Originally posted by: Ice9
Well, RDRAM is in fact over and done with. Rambus isn't focusing on RDRAM anymore as it's been effectively killed by the collusion between memory manufacturers.
Never say never. There's medicine that was made and faced worst media exposure and government intervention, that's back in the spotlight to treat other diseases. Thalidomide being one of them (the morning sickness drug that caused the "flipper kids" [kids born with disfigured arms and legs or none at all] during the 1950's and early 60's).
What RDRAM faced wasn't the firestorm that Thaliomide caused 40 years ago.
Yes, it is the better memory, but that won't bring it back. Rambus decided to leave that be, and move forward with XDR, RASER & Redwood.
I'd never say never. When the industry hits another bottleneck, they could turn back to basic older technology for answers.
And rambus is hardly a giant. They're a tiny company with a lot of bright ideas whose technology (RDRAM) was slaughtered by a media smear campaign.

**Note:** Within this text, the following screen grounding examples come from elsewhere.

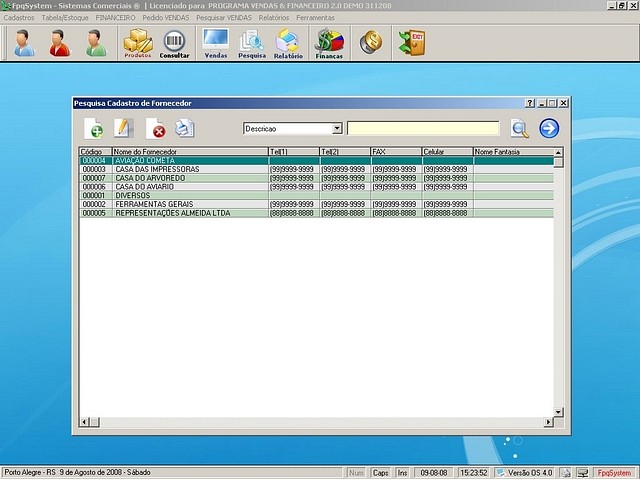
Task: Click the magnifier search icon
Action: pyautogui.click(x=519, y=128)
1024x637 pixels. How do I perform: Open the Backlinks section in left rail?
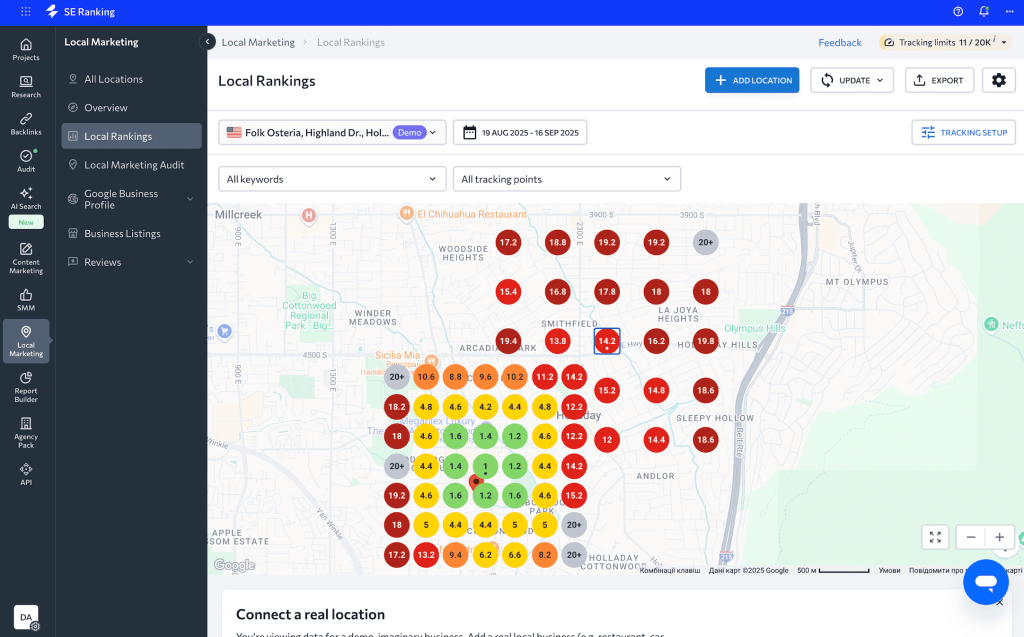pos(26,123)
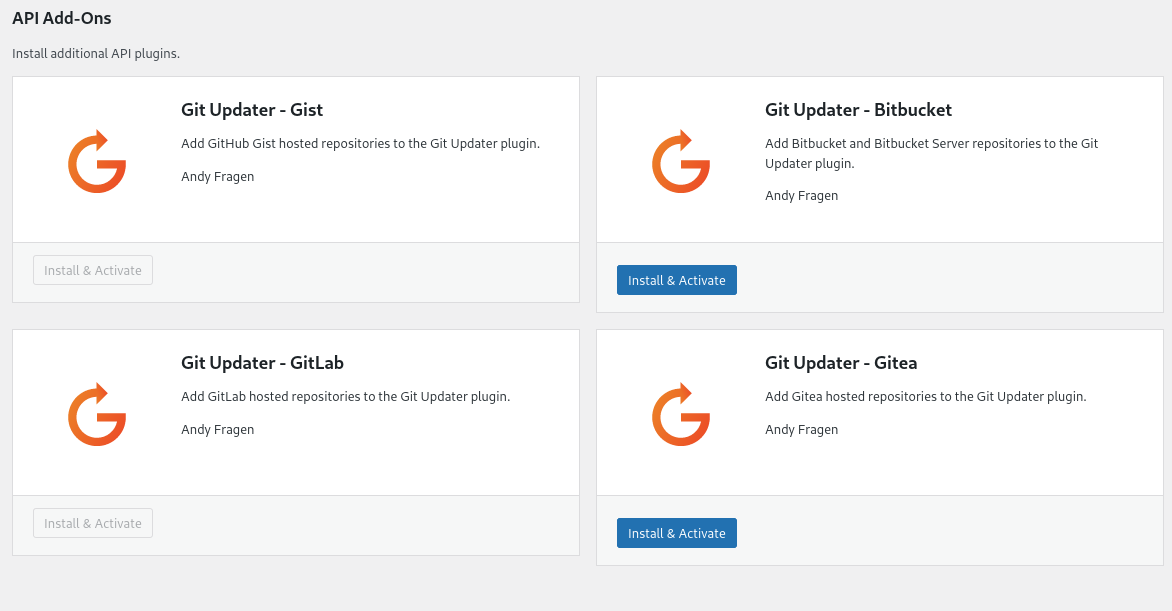This screenshot has height=611, width=1172.
Task: Select the Bitbucket add-on description text
Action: pyautogui.click(x=930, y=153)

Wasn't referring to Rambus the company. I was referring to any campaign to knock down a technology/market leader, can cause a vacuum of the mundane to fill it.

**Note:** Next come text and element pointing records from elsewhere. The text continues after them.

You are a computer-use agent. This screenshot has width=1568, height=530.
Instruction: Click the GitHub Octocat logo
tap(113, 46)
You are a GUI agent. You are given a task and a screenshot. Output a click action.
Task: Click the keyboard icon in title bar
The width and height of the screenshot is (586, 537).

Knocking down Intel (or MS) wouldn't cause the bonanza open source advocates claim, it can cause anarchy in the industry, with poorer results and
quality -- as it takes money to research/test/market successful products.

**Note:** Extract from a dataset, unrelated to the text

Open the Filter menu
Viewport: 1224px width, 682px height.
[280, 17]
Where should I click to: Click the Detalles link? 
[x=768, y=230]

Another reason why communism couldn't work in reality -- which open source is a form of. By knocking down RDRAM, DDR took over but what we got is a memory technology that'll go the way of the dodo.
Customers *love* the fact they got memory cheaper, only now to realize they bought into another price fixing scam. But instead of acknowledging they were taken to the cleaners, they'll still adamantly claim RDRAM is bad and Rambus got it's "just deserts" (out of ignorance and/or to save face).
If Rambus could've designed the memory to their specs, all of the crap it got about it's latency, it's heat would've been gone. Compromising design for mass profit was Rambus's mistake, and the fall isn't pretty. Yet it won't be as pretty as the fall DDR proponents will face when they look at the
uniform prices of memory (despite the fact not every memory produced is equal, some cut corners but still can charge "big boy" prices, as memory is traded as a commodity).
Sometimes what's cheaper doesn't = better.